Cada año, entre junio y julio, cuando las aguas retroceden, se siembran las tierras fértiles que deja el río. Para noviembre, con el retorno de las lluvias, el suelo vuelve a descansar bajo el agua. Esta dinámica no busca luchar contra el ecosistema, sino aprovechar un espacio destinado a desaparecer para convertirlo, por una breve temporada, en una despensa viva.
Bajo los estándares de la asociación Relais & Châteaux, el proyecto ha logrado suministrar cerca de 25% de los vegetales y frutas regionales utilizados en las cocinas de la firma. La producción incluye ingredientes nativos como ají dulce, camu camu, sacha culantro y cacao, que llegan a la mesa sin apenas intermediarios.
Más allá de la escala logística, el valor reside en la frescura y la conexión con el origen. Platos emblemáticos, como el paiche en hojas de bijao o los sorbetes de camu camu, se convierten en un diálogo entre la biodiversidad de la zona y la creatividad culinaria, garantizando una trazabilidad absoluta de los insumos en un entorno donde las cadenas de suministro industriales suelen ser la norma.

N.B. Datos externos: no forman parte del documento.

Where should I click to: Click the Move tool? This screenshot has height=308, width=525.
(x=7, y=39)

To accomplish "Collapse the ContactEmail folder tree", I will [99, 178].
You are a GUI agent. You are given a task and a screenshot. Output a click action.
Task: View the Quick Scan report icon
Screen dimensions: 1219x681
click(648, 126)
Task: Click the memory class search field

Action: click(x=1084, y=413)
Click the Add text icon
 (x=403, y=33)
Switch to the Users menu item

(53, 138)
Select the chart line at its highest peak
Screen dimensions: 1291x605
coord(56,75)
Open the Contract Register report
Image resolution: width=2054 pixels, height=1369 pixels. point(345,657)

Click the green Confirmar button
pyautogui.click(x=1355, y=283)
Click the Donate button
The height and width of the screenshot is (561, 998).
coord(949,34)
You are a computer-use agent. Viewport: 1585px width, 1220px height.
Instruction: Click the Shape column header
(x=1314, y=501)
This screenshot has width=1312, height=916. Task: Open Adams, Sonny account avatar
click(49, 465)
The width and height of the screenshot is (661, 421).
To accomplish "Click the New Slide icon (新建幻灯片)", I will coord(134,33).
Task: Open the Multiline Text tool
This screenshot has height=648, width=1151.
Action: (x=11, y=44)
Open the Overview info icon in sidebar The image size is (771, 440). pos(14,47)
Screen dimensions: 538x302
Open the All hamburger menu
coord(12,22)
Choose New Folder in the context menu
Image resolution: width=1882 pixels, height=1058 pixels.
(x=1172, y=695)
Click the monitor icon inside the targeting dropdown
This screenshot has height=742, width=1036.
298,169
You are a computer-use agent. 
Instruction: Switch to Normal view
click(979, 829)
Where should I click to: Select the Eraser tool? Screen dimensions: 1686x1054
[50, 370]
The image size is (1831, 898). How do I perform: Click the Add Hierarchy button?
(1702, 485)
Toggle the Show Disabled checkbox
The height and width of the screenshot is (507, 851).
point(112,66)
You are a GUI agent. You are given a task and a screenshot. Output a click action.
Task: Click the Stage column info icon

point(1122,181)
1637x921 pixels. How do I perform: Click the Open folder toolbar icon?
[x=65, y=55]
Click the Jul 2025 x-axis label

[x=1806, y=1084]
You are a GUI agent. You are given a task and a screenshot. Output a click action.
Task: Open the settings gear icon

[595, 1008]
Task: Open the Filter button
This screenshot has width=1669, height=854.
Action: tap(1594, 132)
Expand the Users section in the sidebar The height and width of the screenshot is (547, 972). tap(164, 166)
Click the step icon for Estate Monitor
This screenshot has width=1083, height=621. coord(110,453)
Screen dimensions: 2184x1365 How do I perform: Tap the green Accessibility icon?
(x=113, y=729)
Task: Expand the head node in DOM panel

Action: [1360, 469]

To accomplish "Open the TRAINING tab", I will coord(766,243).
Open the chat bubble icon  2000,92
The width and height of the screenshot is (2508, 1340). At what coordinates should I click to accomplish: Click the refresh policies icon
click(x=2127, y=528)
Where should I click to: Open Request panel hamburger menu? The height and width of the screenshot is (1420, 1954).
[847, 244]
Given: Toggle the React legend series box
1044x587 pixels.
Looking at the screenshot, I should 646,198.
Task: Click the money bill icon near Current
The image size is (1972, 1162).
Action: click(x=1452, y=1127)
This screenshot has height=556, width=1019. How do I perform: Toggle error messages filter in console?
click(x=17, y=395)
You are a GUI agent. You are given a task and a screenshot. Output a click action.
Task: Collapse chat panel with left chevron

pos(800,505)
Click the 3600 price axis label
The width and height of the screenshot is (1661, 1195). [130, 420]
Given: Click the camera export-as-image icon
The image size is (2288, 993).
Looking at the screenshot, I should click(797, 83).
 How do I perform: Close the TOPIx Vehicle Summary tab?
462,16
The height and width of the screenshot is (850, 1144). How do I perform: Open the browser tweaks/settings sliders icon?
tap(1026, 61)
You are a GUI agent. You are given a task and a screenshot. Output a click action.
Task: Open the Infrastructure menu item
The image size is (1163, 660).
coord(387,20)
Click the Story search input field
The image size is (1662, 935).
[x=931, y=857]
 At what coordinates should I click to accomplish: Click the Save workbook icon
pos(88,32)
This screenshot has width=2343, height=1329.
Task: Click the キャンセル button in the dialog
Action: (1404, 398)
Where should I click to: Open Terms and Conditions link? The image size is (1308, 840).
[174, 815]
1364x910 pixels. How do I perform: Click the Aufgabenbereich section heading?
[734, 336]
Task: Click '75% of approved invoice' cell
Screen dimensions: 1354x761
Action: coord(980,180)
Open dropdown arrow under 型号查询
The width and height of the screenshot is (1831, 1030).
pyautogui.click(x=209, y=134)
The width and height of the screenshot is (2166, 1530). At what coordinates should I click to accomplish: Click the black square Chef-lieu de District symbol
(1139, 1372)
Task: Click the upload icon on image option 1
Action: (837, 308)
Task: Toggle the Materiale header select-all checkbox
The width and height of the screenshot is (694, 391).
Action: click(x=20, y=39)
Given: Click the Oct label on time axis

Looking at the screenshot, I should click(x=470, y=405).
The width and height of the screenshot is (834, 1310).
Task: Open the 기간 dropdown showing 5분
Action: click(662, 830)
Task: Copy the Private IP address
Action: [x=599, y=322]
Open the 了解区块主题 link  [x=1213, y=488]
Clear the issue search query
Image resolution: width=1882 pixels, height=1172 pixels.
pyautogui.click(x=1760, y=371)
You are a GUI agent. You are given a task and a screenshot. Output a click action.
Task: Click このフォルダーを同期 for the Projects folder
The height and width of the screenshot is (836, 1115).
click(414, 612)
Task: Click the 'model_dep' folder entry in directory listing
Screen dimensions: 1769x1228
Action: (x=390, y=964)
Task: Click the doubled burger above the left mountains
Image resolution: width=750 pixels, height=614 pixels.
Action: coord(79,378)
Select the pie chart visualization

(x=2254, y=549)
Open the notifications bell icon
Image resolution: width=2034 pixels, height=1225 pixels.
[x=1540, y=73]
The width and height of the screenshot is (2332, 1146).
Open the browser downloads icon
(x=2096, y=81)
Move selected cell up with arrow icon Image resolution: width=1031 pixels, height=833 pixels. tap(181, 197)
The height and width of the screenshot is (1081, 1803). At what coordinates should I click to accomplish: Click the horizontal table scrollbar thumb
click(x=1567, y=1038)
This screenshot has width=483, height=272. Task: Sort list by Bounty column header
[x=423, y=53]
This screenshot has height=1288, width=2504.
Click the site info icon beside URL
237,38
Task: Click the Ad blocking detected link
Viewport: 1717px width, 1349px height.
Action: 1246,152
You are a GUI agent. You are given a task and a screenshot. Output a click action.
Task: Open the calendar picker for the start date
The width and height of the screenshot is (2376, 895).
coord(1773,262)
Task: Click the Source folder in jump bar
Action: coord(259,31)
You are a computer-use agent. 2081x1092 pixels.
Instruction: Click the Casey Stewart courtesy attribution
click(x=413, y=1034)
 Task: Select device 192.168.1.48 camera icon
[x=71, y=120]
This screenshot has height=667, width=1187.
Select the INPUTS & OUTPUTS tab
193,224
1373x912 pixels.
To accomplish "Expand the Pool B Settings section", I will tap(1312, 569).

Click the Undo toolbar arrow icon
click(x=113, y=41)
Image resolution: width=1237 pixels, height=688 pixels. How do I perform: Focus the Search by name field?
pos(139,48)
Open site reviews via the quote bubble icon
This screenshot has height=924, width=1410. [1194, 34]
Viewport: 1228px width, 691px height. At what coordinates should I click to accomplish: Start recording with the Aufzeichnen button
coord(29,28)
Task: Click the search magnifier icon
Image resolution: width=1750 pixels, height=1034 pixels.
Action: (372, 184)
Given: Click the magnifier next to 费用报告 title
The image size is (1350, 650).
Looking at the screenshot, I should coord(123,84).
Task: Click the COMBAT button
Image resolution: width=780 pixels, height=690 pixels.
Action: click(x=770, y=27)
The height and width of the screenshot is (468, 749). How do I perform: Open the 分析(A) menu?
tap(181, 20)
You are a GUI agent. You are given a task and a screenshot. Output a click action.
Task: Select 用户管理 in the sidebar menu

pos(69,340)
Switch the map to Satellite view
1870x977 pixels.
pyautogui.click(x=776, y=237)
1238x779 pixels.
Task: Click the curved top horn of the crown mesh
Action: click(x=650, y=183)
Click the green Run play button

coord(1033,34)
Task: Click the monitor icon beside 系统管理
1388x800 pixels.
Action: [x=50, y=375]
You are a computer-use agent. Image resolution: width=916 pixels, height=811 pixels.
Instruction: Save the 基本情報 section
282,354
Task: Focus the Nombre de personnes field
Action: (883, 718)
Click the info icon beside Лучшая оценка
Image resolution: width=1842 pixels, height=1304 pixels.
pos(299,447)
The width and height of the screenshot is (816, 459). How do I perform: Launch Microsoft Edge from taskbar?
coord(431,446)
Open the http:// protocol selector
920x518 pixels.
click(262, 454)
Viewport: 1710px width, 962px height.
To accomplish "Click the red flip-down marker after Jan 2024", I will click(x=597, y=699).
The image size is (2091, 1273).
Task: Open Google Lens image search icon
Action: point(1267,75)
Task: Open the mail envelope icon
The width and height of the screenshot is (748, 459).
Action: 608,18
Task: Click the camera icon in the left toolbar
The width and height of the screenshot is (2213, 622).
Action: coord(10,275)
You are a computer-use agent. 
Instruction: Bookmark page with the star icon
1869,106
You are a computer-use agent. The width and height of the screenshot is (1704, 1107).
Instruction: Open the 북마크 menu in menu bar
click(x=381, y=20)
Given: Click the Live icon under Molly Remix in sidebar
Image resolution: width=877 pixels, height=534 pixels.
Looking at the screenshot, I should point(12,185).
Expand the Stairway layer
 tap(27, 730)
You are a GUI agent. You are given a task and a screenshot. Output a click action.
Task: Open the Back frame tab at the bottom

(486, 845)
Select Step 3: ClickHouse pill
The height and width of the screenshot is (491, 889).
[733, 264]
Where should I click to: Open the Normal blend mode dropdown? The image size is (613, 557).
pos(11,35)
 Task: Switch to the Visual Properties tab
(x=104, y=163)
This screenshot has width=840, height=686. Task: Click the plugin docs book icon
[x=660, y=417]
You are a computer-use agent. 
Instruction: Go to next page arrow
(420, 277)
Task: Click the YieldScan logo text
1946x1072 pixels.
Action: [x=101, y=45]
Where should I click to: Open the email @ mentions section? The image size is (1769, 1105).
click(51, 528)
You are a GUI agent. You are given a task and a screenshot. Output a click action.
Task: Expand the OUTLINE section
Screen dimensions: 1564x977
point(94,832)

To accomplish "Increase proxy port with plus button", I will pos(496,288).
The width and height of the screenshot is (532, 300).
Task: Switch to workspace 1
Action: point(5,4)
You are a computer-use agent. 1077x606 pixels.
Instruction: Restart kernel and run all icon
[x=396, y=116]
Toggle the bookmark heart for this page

El sistema de La Huerta Delfín se integra en un esquema de economía circular. Los residuos orgánicos generados en las embarcaciones y el restaurante se transforman en compost, nutriendo el mismo suelo que luego alimentará a los huéspedes. Este ciclo cierra una brecha de sostenibilidad que es crítica en ecosistemas tan frágiles como la selva peruana.
Además de su función productiva, el espacio opera como un aula abierta. Los viajeros y las comunidades locales participan en recorridos donde descubren los usos medicinales y culinarios de las plantas amazónicas. “Es, en esencia, una lección de humildad frente a la naturaleza: un proyecto que enseña que la regeneración también puede ser efímera y que el respeto por los ciclos naturales es, hoy en día, la verdadera definición de exclusividad en el turismo de lujo”, explican desde Delfin Amazon Cruises.